[Description of the task] Output exactly the lines that come between the start of the material and the line containing "English (1320, 16)", both ends included, with the pictures omitted.

===== Records supplied =====

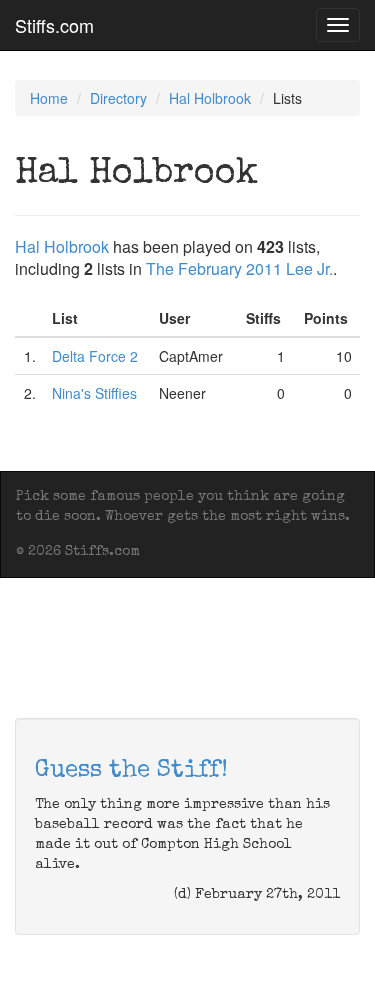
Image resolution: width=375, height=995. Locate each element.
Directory (118, 98)
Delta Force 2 (95, 356)
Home (49, 98)
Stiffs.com (54, 25)
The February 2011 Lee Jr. (239, 268)
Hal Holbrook (210, 98)
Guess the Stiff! (131, 771)
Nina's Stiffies (94, 393)
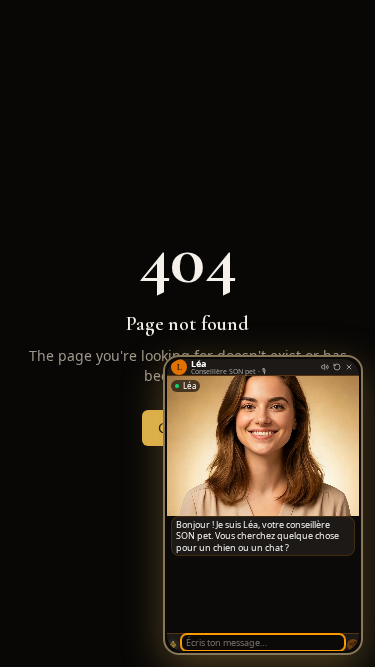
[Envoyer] (353, 645)
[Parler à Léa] (173, 645)
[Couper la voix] (325, 367)
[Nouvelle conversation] (337, 367)
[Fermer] (349, 367)
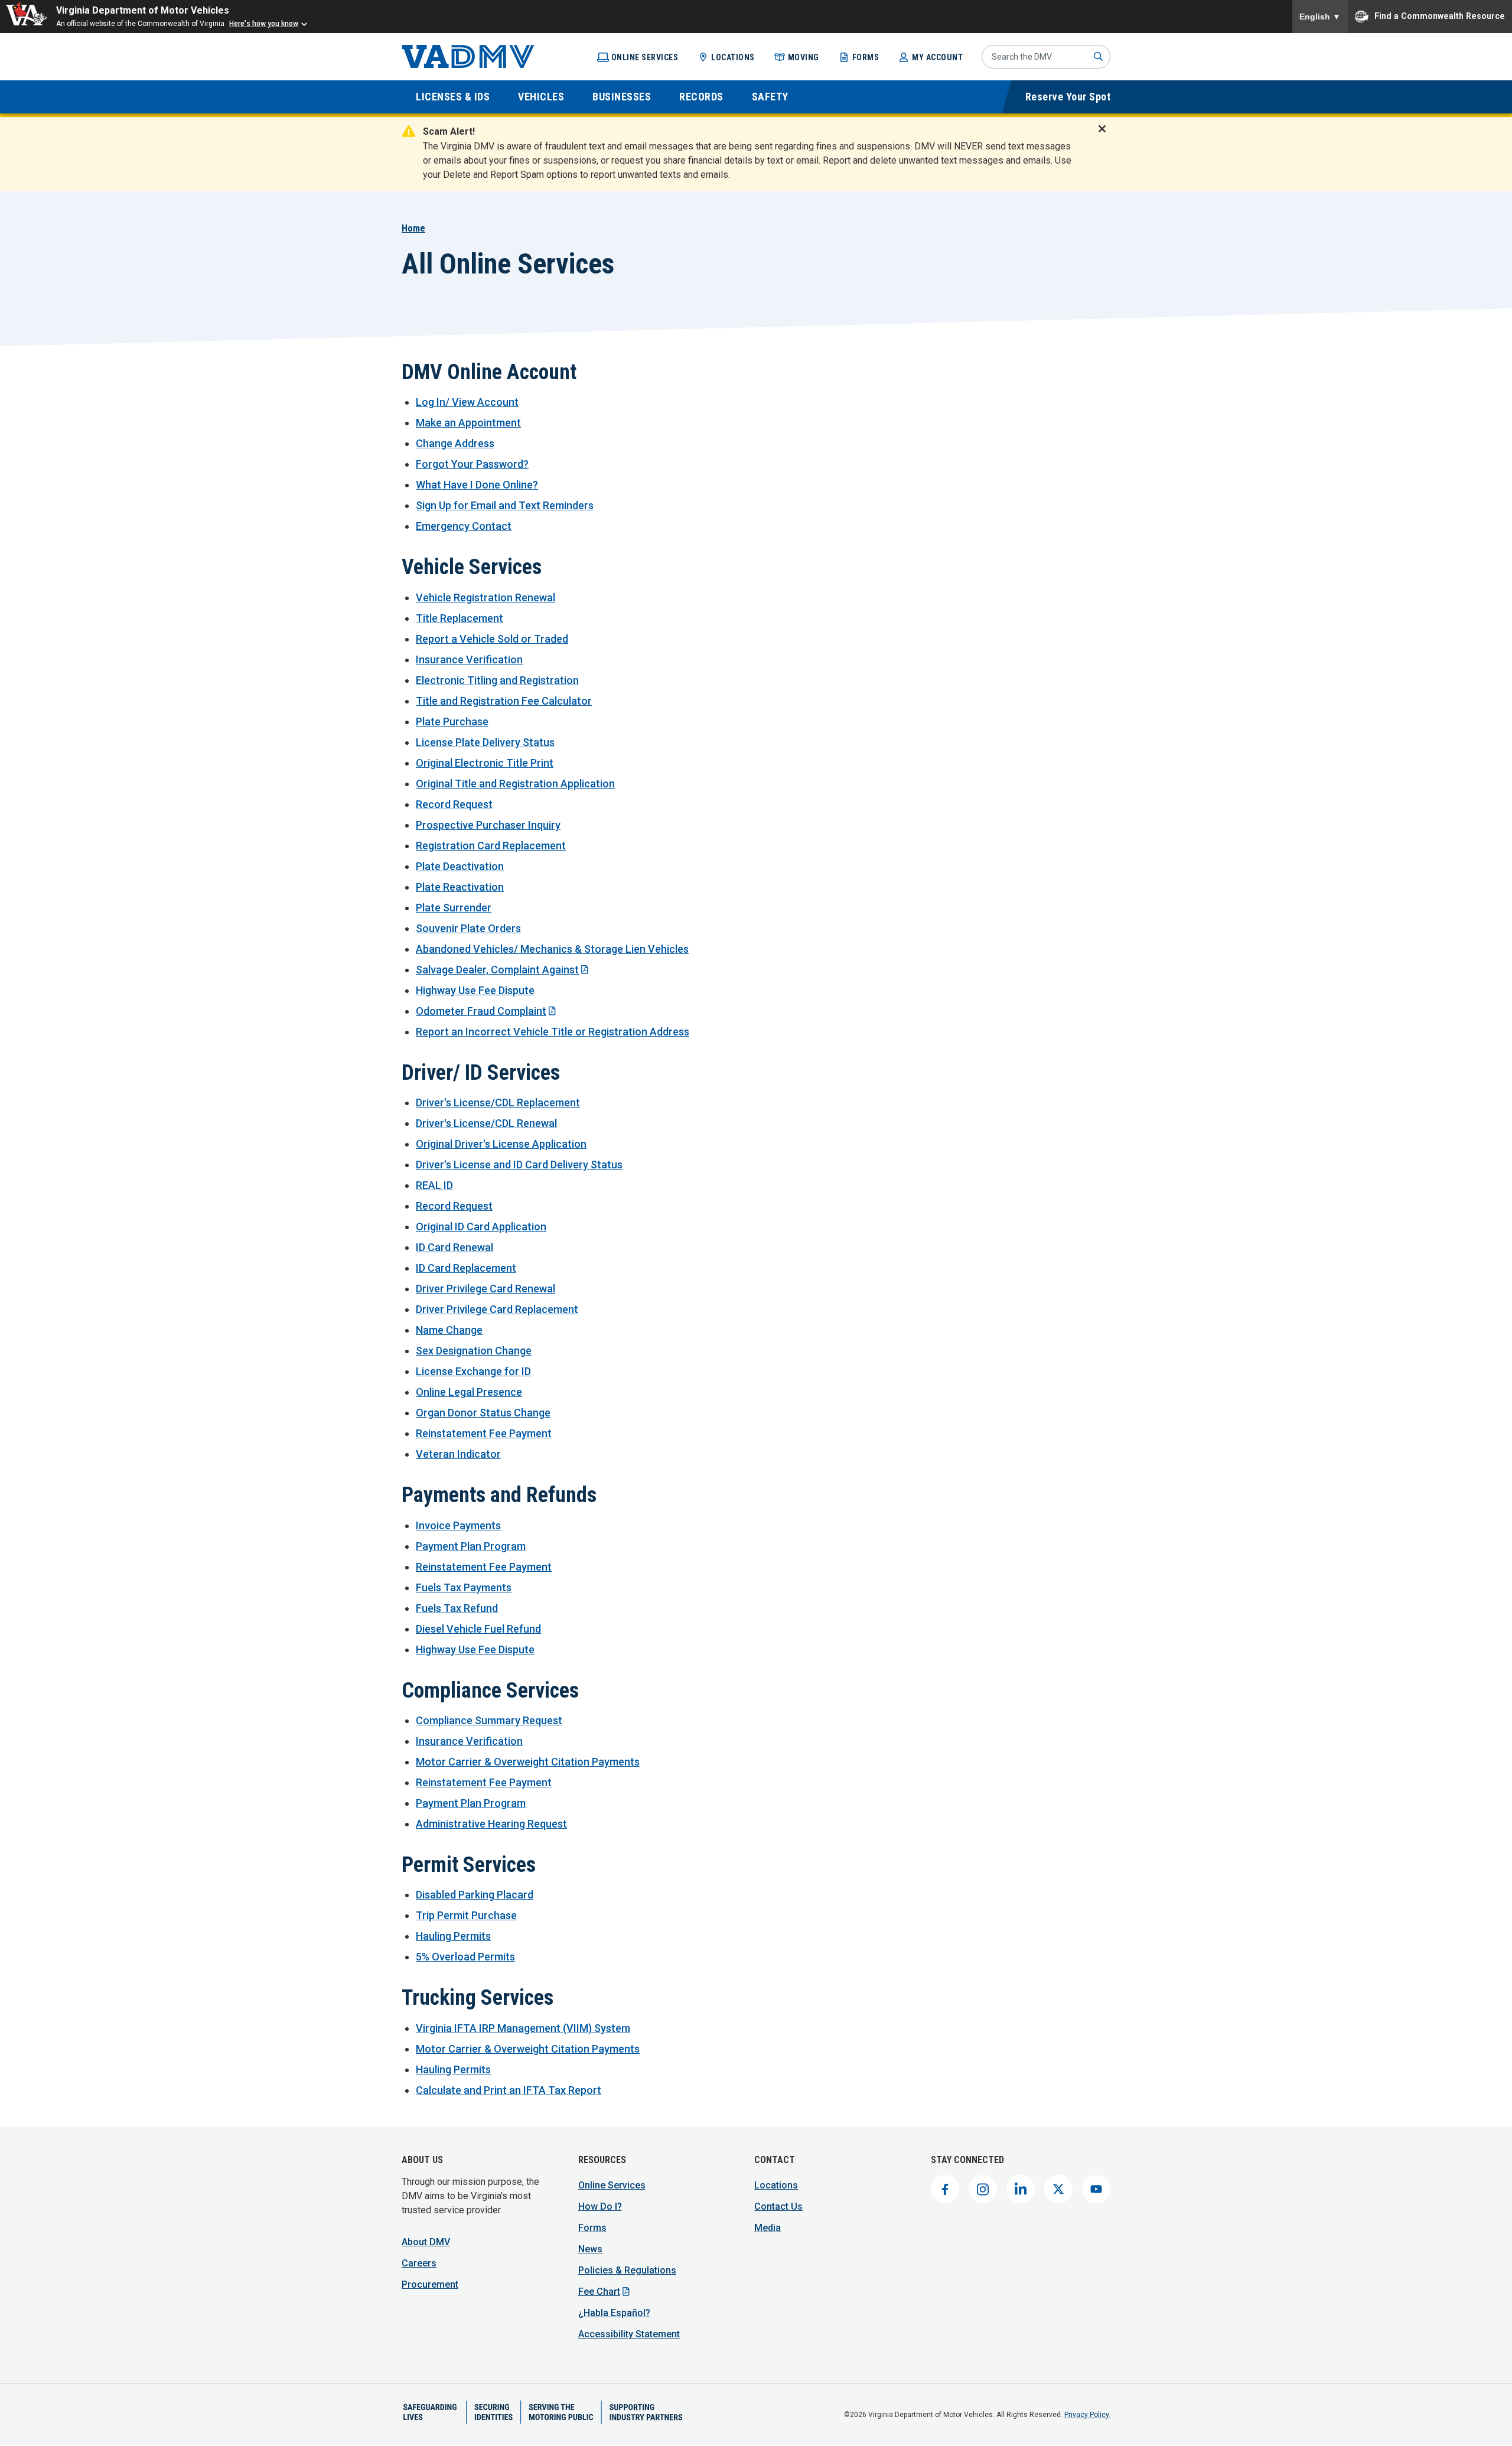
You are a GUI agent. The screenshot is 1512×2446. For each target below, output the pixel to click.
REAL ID (434, 1185)
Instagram (983, 2189)
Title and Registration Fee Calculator (504, 701)
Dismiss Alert (1105, 136)
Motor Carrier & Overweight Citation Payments (528, 1761)
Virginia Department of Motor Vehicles (142, 10)
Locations (733, 57)
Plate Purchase (452, 721)
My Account (937, 57)
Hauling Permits (453, 1936)
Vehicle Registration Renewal (485, 597)
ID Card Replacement (466, 1268)
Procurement (430, 2284)
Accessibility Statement (629, 2334)
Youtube (1096, 2189)
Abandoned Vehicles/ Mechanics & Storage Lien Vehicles (552, 949)
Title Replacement (459, 618)
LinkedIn (1020, 2189)
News (590, 2249)
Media (767, 2227)
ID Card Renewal (454, 1247)
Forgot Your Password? (472, 464)
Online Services (645, 57)
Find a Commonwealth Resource (1439, 15)
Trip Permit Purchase (466, 1915)
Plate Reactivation (460, 887)
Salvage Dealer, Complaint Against (497, 969)
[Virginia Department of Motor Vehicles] (468, 57)
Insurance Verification (469, 659)
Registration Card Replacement (491, 845)
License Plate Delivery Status (485, 742)
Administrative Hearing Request (491, 1824)
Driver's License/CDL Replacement (498, 1102)
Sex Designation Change (474, 1350)
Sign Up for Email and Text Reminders (505, 505)
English (1320, 16)
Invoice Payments (458, 1525)
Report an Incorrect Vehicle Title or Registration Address (552, 1031)
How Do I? (600, 2206)
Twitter (1058, 2189)
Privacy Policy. (1087, 2415)
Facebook (945, 2189)
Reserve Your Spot (1068, 96)
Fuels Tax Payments (463, 1587)
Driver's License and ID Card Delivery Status (519, 1164)
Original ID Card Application (481, 1226)
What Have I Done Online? (477, 484)
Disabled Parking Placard (474, 1894)
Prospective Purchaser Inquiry (488, 825)
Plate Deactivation (460, 866)
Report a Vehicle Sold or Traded (492, 639)
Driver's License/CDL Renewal (486, 1123)
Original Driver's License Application (501, 1144)
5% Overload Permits (465, 1956)
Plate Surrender (453, 907)
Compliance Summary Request (489, 1720)
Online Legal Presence (469, 1392)
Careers (419, 2263)
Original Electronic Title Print (484, 763)
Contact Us (778, 2206)
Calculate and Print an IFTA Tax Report (508, 2090)
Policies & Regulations (627, 2270)
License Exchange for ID (473, 1371)
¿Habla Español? (614, 2312)
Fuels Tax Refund (457, 1608)
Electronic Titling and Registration (497, 680)
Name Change (449, 1330)
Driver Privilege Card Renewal (485, 1288)
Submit (1098, 57)
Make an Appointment (468, 422)
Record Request (454, 804)
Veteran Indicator (458, 1454)
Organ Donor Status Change (483, 1412)
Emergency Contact (463, 526)
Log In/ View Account (467, 402)
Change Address (455, 443)
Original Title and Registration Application (515, 783)
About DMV (426, 2242)
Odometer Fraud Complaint (481, 1011)
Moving (803, 57)
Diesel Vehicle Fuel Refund (478, 1629)
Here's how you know (263, 23)
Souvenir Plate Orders (468, 928)
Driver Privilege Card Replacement (497, 1309)
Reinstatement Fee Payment (484, 1433)
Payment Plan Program (471, 1546)
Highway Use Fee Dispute (475, 990)
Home (413, 228)
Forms (865, 57)
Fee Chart (599, 2291)
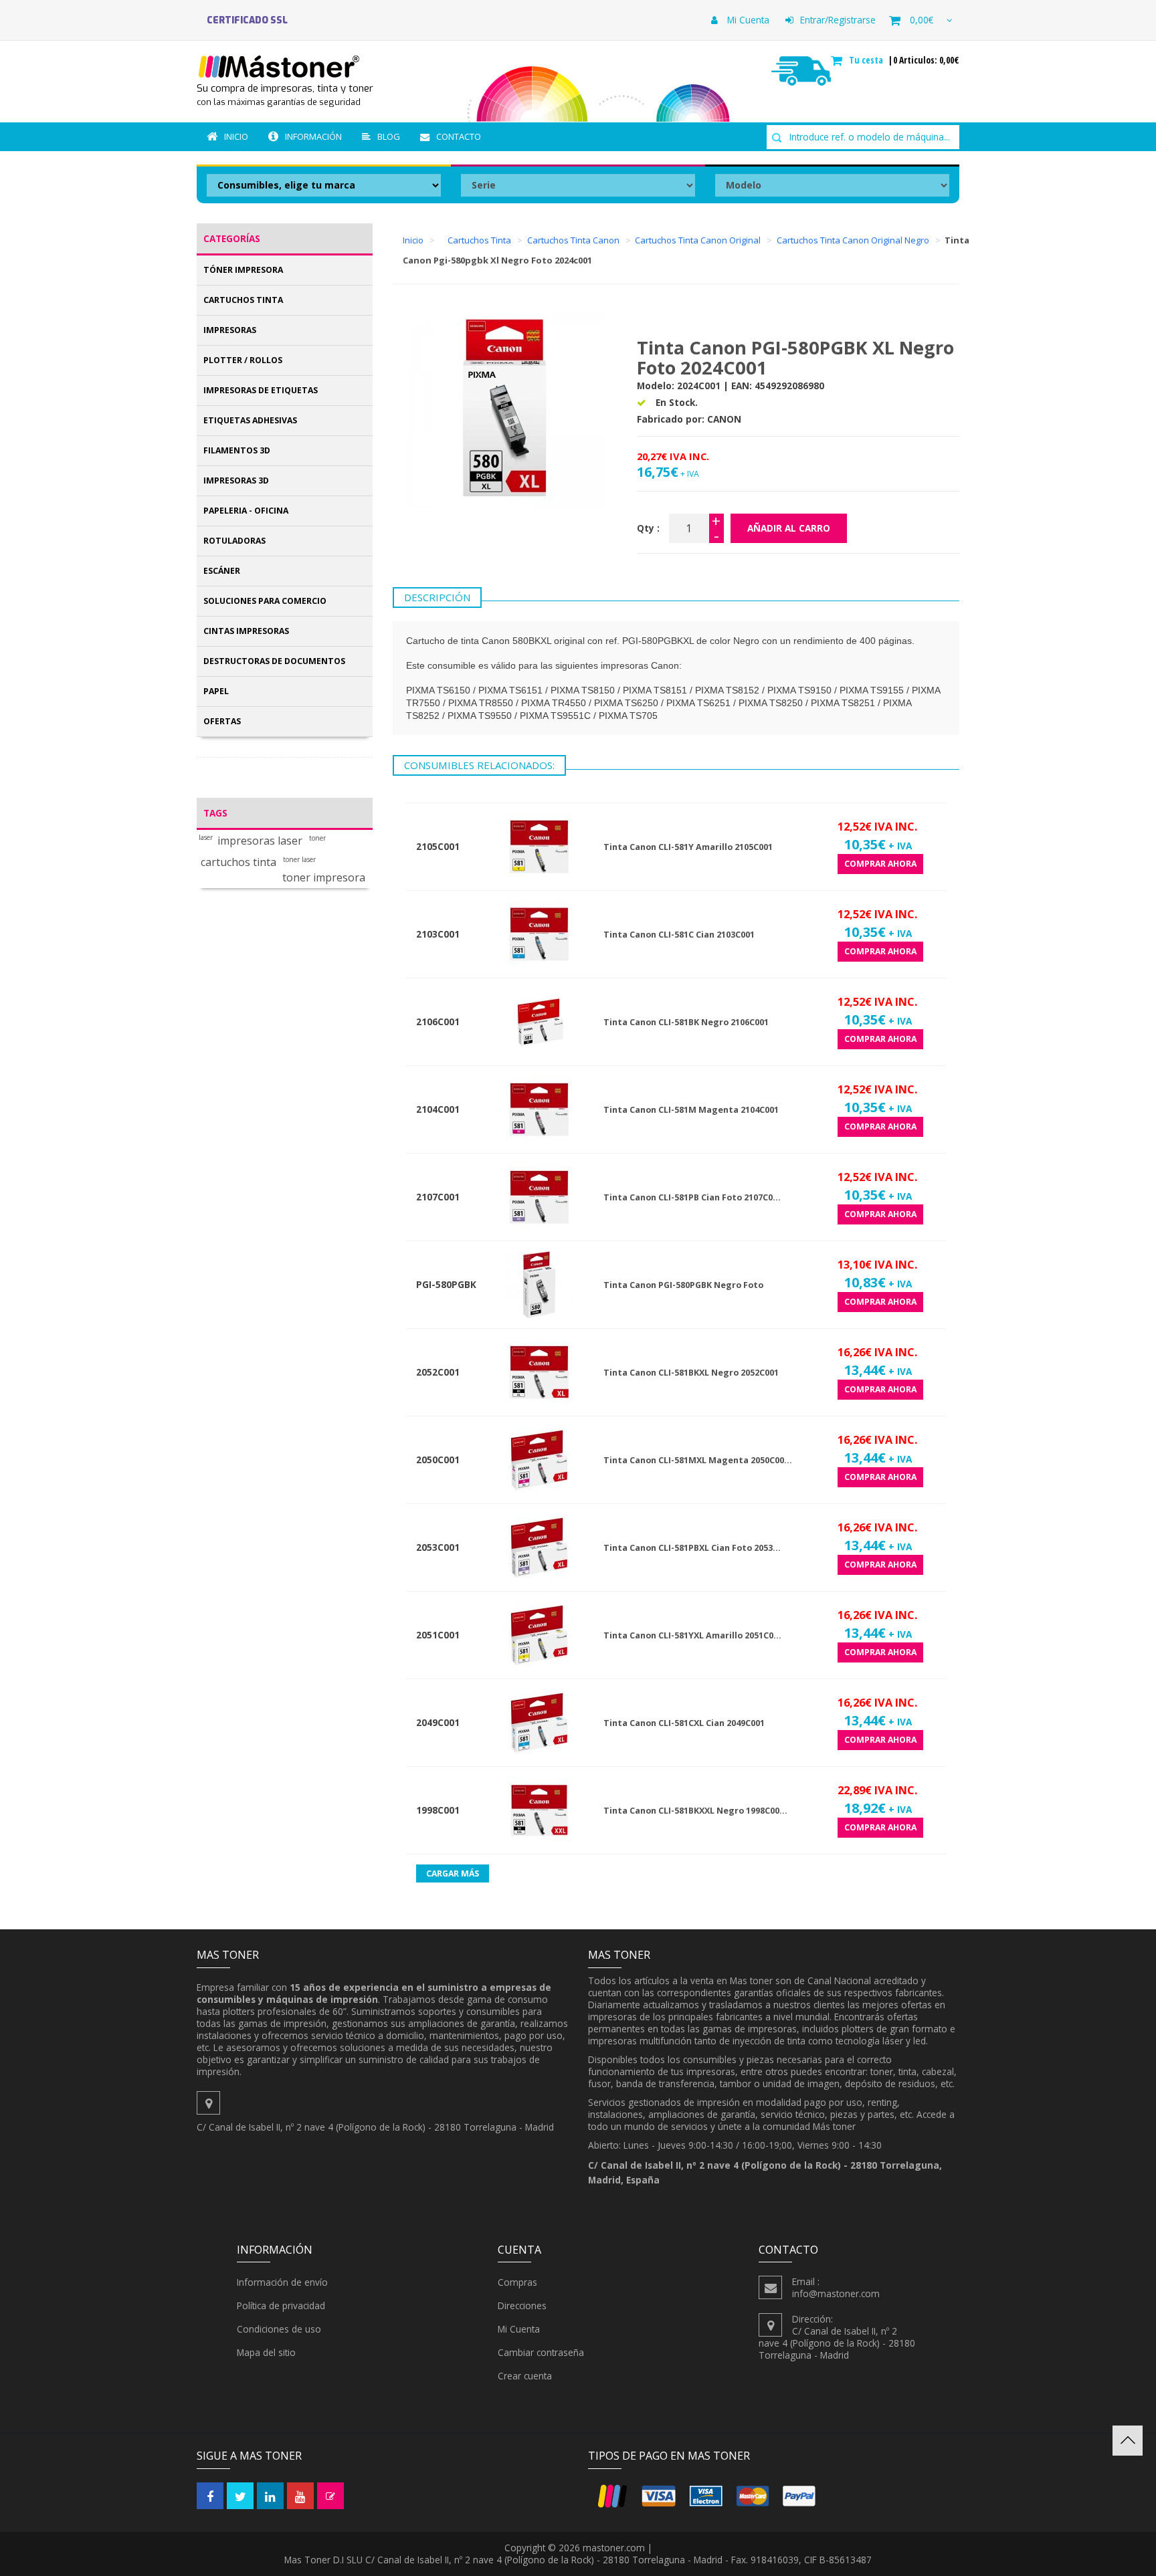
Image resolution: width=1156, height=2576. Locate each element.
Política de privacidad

=====

[Exercise solution]
Image resolution: width=375, height=995. Locate each element.
Directory (118, 98)
Delta Force 2 (95, 356)
Home (49, 98)
Stiffs.com (54, 25)
The February 2011 Lee Jr. (239, 268)
Hal Holbrook (210, 98)
Guess the Stiff! (131, 771)
Nina's Stiffies (94, 393)
[Envoyer] (353, 645)
[Parler à Léa] (173, 645)
[Couper la voix] (325, 367)
[Nouvelle conversation] (337, 367)
[Fermer] (349, 367)
You are a GUI agent. The screenshot is 1512×2446. For each target below, output the pixel to click.
REAL ID (434, 1185)
Instagram (983, 2189)
Title and Registration Fee Calculator (504, 701)
Dismiss Alert (1105, 136)
Motor Carrier & Overweight Citation Payments (528, 1761)
Virginia Department of Motor Vehicles (142, 10)
Locations (733, 57)
Plate Purchase (452, 721)
My Account (937, 57)
Hauling Permits (453, 1936)
Vehicle Registration Renewal (485, 597)
ID Card Replacement (466, 1268)
Procurement (430, 2284)
Accessibility Statement (629, 2334)
Youtube (1096, 2189)
Abandoned Vehicles/ Mechanics & Storage Lien Vehicles (552, 949)
Title Replacement (459, 618)
LinkedIn (1020, 2189)
News (590, 2249)
Media (767, 2227)
ID Card Renewal (454, 1247)
Forgot Your Password? (472, 464)
Online Services (645, 57)
Find a Commonwealth Resource (1439, 15)
Trip Permit Purchase (466, 1915)
Plate Reactivation (460, 887)
Salvage Dealer, Complaint Against (497, 969)
[Virginia Department of Motor Vehicles] (468, 57)
Insurance Verification (469, 659)
Registration Card Replacement (491, 845)
License Plate Delivery Status (485, 742)
Administrative Hearing Request (491, 1824)
Driver's License/CDL Replacement (498, 1102)
Sex Designation Change (474, 1350)
Sign Up for Email and Text Reminders (505, 505)
English (1320, 16)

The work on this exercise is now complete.